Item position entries
————————

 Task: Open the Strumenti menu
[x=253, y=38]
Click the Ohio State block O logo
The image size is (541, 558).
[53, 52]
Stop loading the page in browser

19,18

————————

Task
Can you recast every line of the records above as a numbered list, leaving out the blank lines?

Completed exercise
1.  Task: Open the Strumenti menu
2. [x=253, y=38]
3. Click the Ohio State block O logo
4. The image size is (541, 558).
5. [53, 52]
6. Stop loading the page in browser
7. 19,18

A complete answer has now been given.